Rating 5/5 Coladas
While there are numerous historical fiction books revolving around WWII, The German Wife by Kelly Rimmer was a very unique perspective, and one I personally haven’t read a lot about (and I LOVE reading any book about WWII). This story links together two very different families both before and after the war and is brilliantly told from each woman’s POV. The plot draws the reader in from the very beginning and allows us to feel the raw emotions and gain insight to some of the lesser-known stories of “survivors” while acknowledging the fact that so many people were affected in drastically differently ways during the rise of the Nazi party, during Hitler’s reign, and even after the war. What happens when moral sacrifices along with painful decisions and hurtful actions must be made to protect those closest to us?

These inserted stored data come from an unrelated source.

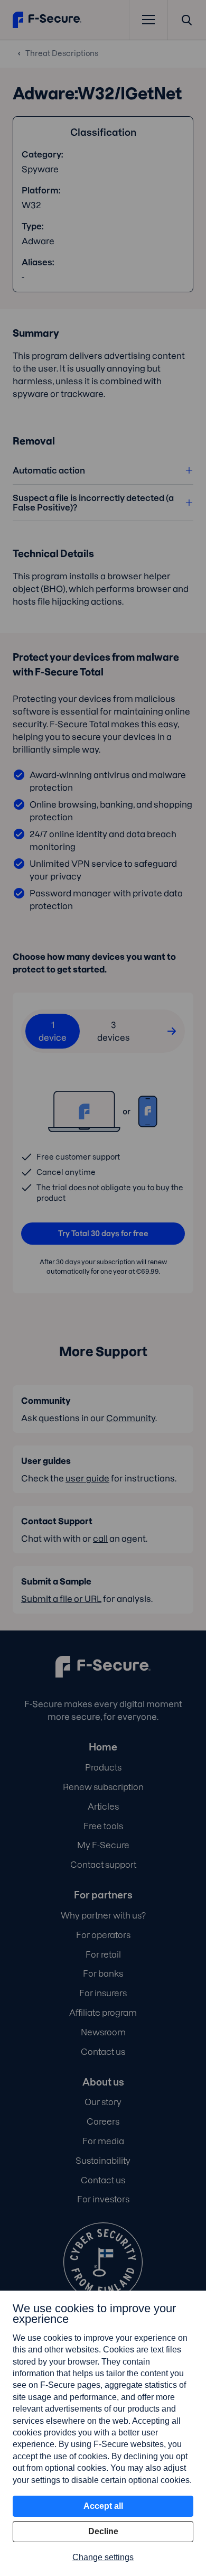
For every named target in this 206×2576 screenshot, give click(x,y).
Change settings (103, 2557)
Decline (103, 2531)
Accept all (103, 2505)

It’s the 1930s and Sofie and Jurgen live in Berlin with their children and seem to be surrounded by the German excitement for rise of the Nazi political party. Jurgen is a brilliant scientist recruited to make rockets for Hitler while also opposing everything the Nazi party stands for. And meanwhile in America, there is Lizzie, along with her brother, Henry, and their parents trying to save the family farm during the Dust Bowl. These two women are worlds apart (for now), but each is dealing with sacrifices and hardships of their own and will eventually learn that they are more alike than they would like to admit.
Fast forward 20 years and Sophie and Lizzie’s stories/timelines now merge to after the war. Sophie and Jurgen have moved to America, but each woman brings with them all of the resentment, tragedy, fear, and hurt they both have endured throughout the previous years. Sophie is struggling to make a new life with her family in a country where so many people can’t reconcile themselves to being friendly with a race of people who may have been responsible for the atrocities they have heard about. Lizzie on the other hand, faces her own struggles as she seems to have lost herself somewhere along the way and learns she is impacted by the overseas war more than she would like to admit. Both women must come to terms with not only the choices they made in their pasts, but also future choices while disregarding whether their decisions are/were seen as “good or bad”.
Interwoven with themes of faith in others, love, forgiveness, family bonds, choices, good and evil, and right and wrong, Rimmer has done it again with a story that will pull at a reader’s heartstrings and make you want to read long into the night. While it may seem confusing with three distinct settings, two different POV’, and two time settings, Rimmer is a master at seamlessly fitting it all together. Relatable characters, a fresh new take on historical fiction, and just enough suspense/drama make this book have it all. The German Wife has quickly become one of my favorites and I hope it gives you just a little more insight and a brand-new way to think about books in the WWII genre.